Characterization of a β‐Asp33 Isoform of Recombinant Hirudin Sequence Variant 1 by Low‐energy Collision‐induced Dissociation

A new low‐concentration congener (Ib) of recombinant hirudin sequence variant 1 was structurally characterized as a β‐Asp33 isoform of the parent protein (Ia). α‐β Isomerization at the 33‐position was expected in view of the previous isolation of a potential precursor (Asp33–Gly34‐anhydro‐hirudin (Ic)), i.e. a succinimide‐type dehydration product liable to undergo facile hydrolysis with ring opening, yielding β‐ (along with α‐) aspartates.
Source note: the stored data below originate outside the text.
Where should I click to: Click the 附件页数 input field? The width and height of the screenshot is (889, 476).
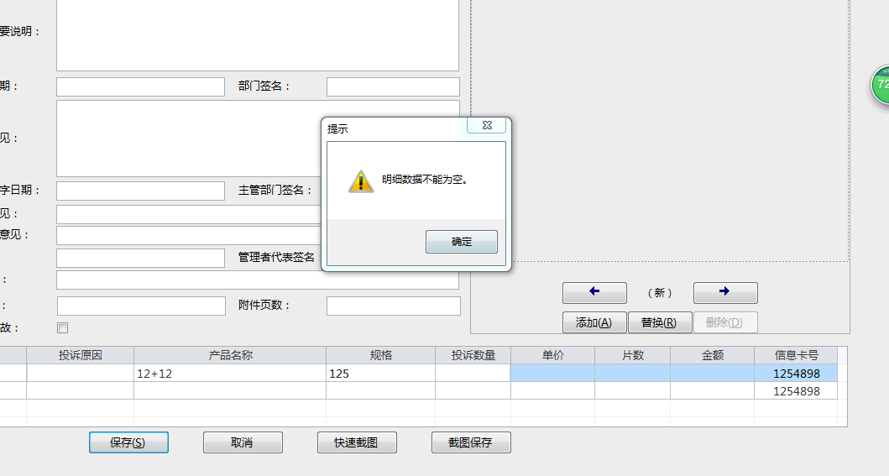click(x=394, y=306)
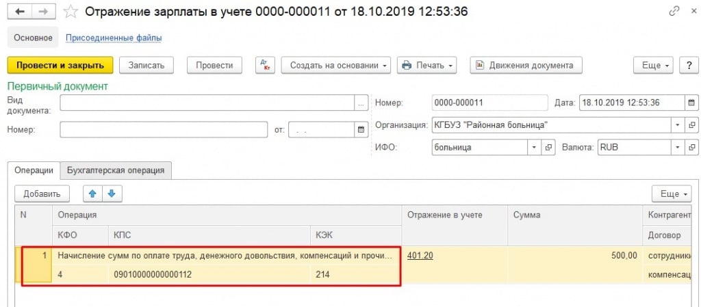
Task: Open the calendar for the 'от' date field
Action: (361, 129)
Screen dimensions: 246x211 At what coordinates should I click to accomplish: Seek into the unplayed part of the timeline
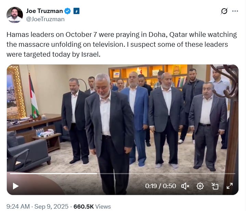(x=166, y=173)
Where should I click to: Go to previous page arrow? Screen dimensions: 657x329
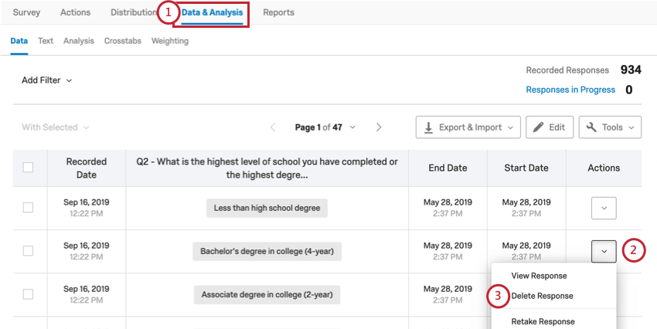point(273,127)
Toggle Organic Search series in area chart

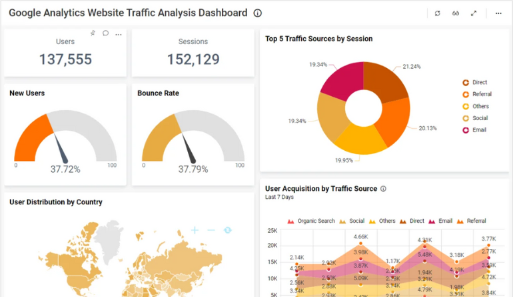pyautogui.click(x=311, y=221)
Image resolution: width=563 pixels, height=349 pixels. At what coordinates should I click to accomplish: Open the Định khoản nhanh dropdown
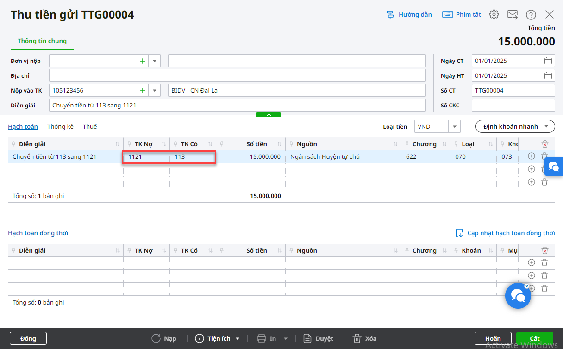click(x=515, y=126)
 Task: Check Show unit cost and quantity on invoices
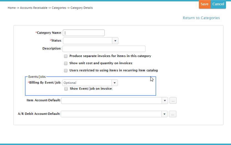[x=66, y=63]
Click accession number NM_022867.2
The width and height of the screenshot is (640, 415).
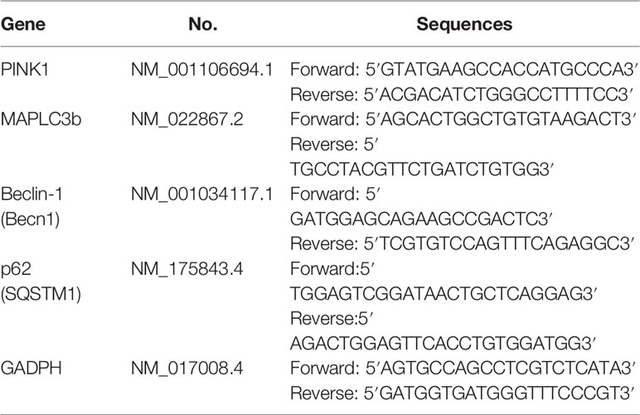pos(187,120)
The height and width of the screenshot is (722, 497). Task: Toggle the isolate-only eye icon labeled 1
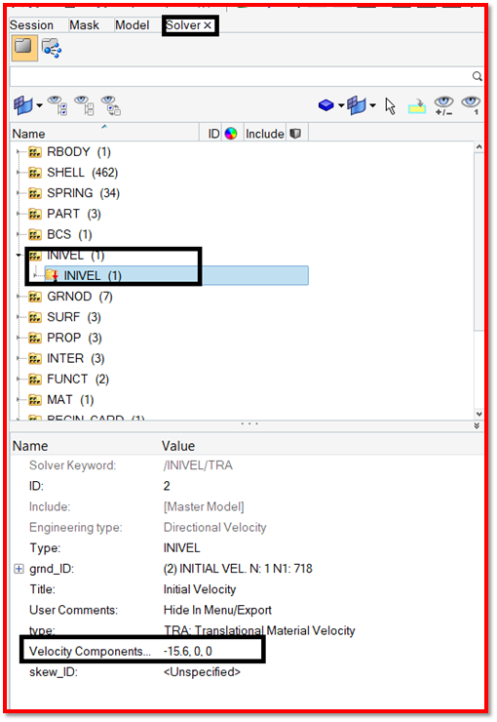click(472, 106)
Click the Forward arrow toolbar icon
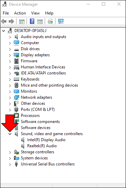Image resolution: width=126 pixels, height=188 pixels. [11, 22]
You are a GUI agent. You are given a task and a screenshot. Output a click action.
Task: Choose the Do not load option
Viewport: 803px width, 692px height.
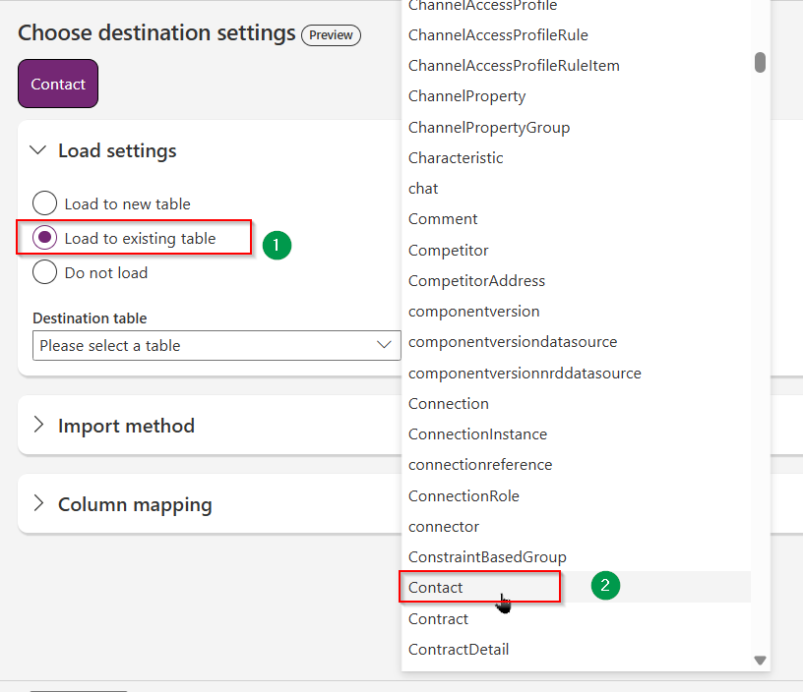pos(44,271)
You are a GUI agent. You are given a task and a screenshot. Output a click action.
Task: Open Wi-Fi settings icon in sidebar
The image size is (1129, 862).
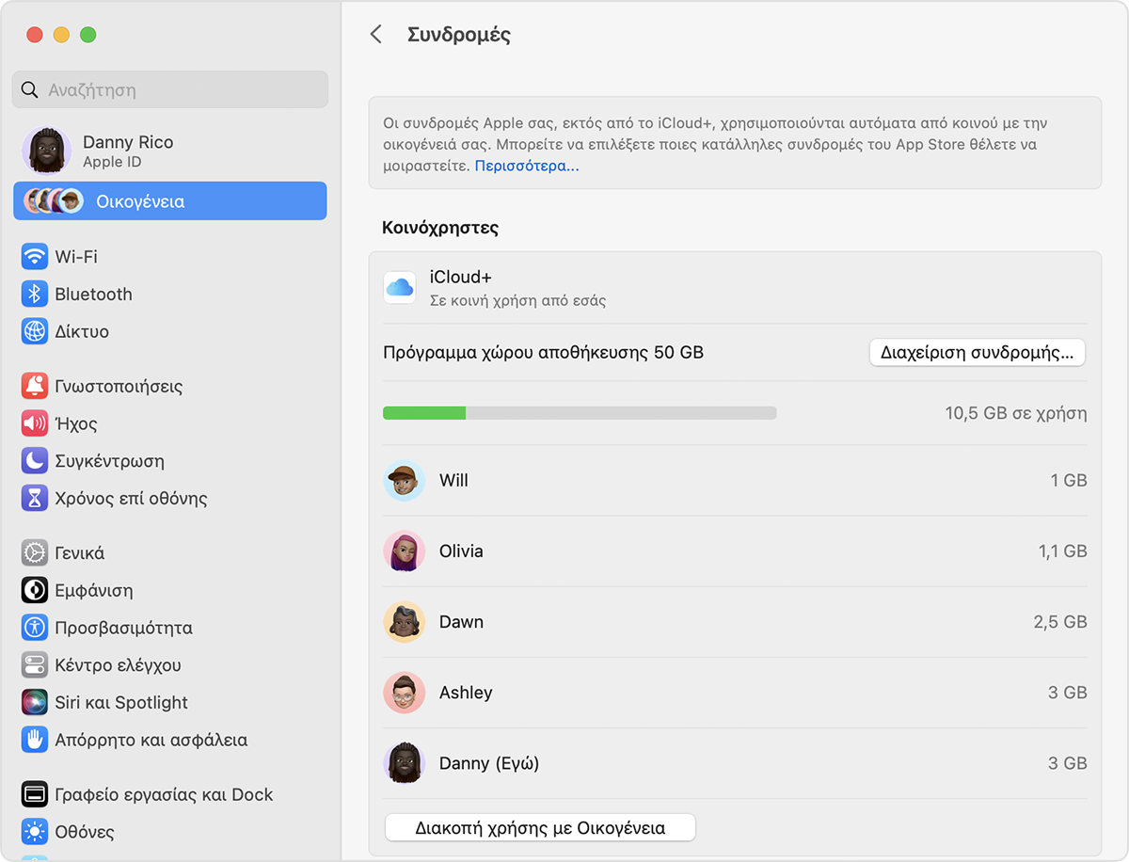click(35, 257)
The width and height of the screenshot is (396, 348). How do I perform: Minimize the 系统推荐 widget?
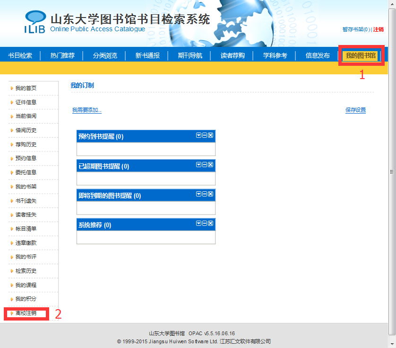click(205, 223)
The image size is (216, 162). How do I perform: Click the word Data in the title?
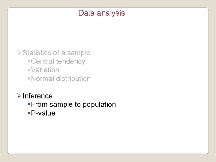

In order to identify and locate the modified site in Ib, a sufficiently small peptide ([28–35]‐octapeptide IIIb) was prepared by disulfide bond reduction, S ‐alkylation (pyridylethylation) and twofold enzymatic degradation (Glu‐C protease fol‐lowed by trypsin). When [M+H] + ions of IIIb were analyzed by electrospray ionization tandem mass spectrometry (ESIMS/MS) and low‐energy collision‐induced dissociation (CID), a singular [b n +H 2 O] + ion indicative of β‐Asp in the neighboring ‘ n +1’ position was observed for n = 5. This located the β‐Asp residue unambiguously in the 6‐position of IIIb and thus, as expected, in the 33‐position of Ib. The formation of this highly diagnostic [b n +H 2 O] + ion, for which precedents had only been reported for CID under high‐energy conditions, requires net OH migration from one to another amino acid position. Confirmatory results from 18 O‐labeling of the suspected migratory oxygen atom (β‐Asp33–CO 18 OH) together with the low‐energy genesis suggest a specific charge‐triggered rather than charge‐remote mechanism for the formation of the ion. The analogy of this process to the ejection of the C ‐terminal amino acid similarly involving net OH rearrangement is discussed.